DBSCAN¶

Density-based Spatial Clustering of Applications with Noise (DBSCAN) is a data clustering algorithm that finds clusters through density-based expansion of seed points. The algorithm is proposed by:

Martin Ester, Hans-peter Kriegel, Jörg S, and Xiaowei Xu A density-based algorithm for discovering clusters in large spatial databases with noise. 1996.

Density Reachability

DBSCAN’s definition of cluster is based on the concept of density reachability: a point $q$ is said to be directly density reachable by another point $p$ if the distance between them is below a specified threshold $\epsilon$ and $p$ is surrounded by sufficiently many points. Then, $q$ is considered to be density reachable by $p$ if there exists a sequence $p_1, p_2, \ldots, p_n$ such that $p_1 = p$ and $p_{i+1}$ is directly density reachable from $p_i$ .

A cluster, which is a subset of the given set of points, satisfies two properties:

All points within the cluster are mutually density-connected, meaning that for any two distinct points $p$ and $q$ in a cluster, there exists a point $o$ sucht that both $p$ and $q$ are density reachable from $o$ .
If a point is density connected to any point of a cluster, it is also part of the cluster.

Functions

There are two different implementations of DBSCAN algorithm called by dbscan function in this package:

Using a distance (adjacency) matrix and is O(N^2) in memory usage. Note that the boundary points are not unique.

dbscan(D, eps, minpts)

Perform DBSCAN algorithm based on a given distance matrix.

Parameters:	D – The pairwise distance matrix. `D[i,j]` is the distance between points `i` and `j`. eps – The radius of a neighborhood. minpts – The minimum number of neighboring points (including self) to qualify a point as a density point.

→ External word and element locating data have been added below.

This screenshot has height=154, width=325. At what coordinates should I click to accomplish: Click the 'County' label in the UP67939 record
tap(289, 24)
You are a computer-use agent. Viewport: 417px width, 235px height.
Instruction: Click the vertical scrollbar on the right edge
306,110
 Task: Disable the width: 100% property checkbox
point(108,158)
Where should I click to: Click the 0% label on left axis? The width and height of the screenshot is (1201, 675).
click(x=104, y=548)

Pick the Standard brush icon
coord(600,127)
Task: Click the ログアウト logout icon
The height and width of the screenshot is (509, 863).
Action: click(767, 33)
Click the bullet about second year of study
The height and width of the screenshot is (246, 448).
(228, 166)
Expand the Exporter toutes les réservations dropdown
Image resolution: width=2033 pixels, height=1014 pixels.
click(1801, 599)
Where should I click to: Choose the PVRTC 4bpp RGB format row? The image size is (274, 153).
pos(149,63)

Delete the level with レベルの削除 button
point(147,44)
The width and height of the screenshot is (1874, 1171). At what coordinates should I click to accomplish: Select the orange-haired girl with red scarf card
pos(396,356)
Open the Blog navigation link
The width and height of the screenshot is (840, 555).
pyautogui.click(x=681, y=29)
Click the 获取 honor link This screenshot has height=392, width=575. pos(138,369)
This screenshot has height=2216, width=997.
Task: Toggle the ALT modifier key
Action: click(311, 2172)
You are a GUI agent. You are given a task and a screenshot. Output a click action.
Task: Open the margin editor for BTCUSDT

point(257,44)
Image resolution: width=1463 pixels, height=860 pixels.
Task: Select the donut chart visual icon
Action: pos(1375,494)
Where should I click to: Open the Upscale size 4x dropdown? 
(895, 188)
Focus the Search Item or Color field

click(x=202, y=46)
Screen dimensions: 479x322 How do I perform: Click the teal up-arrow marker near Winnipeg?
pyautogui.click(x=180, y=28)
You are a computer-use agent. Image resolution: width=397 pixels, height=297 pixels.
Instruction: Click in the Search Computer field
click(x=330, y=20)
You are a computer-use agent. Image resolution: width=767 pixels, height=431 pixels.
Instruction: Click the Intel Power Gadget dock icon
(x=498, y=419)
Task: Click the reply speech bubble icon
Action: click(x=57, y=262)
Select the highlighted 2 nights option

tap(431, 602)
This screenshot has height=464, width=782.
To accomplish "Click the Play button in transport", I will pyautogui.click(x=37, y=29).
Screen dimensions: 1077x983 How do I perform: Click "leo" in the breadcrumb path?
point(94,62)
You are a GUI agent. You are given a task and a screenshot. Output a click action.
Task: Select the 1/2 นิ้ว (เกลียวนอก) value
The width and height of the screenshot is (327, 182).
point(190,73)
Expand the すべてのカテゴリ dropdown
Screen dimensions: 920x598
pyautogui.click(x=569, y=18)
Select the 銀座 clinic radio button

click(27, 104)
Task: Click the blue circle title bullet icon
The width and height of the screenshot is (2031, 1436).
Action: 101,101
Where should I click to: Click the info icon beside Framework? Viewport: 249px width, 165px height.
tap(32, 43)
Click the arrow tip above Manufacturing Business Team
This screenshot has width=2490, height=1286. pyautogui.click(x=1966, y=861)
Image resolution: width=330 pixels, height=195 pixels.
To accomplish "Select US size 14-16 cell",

The algorithm returns an instance of DbscanResult, defined as below:

type DbscanResult <: ClusteringResult
    seeds::Vector{Int}          # starting points of clusters, size (k,)
    assignments::Vector{Int}    # assignments, size (n,)
    counts::Vector{Int}         # number of points in each cluster, size (k,)
end

2. Using an adjacency list which is build on the fly. The performance is much better both in terms of runtime and memory usage. Also, the result is given in a DbscanCluster that provides the indices of all the core points and boundary points, such that boundary points can be associated with multiple clusters.

dbscan(points, radius, leafsize=20, min_neighbors=1, min_cluster_size=1)

Perform DBSCAN algorithm based on a collection of points.

Parameters:	points – matrix of points (column based) radius – The radius of a neighborhood. leafsize – number of points binned in each leaf node in the KDTree min_neighbors – minimum number of neighbors to be a core point min_cluster_size – minimum number of points to be a valid cluster

The algorithm returns an instance of DbscanCluster, defined as below:

immutable DbscanCluster <: ClusteringResult: size::Int # number of points in cluster core_indices::Vector{Int} # core points indices boundary_indices::Vector{Int} # boundary points indices

end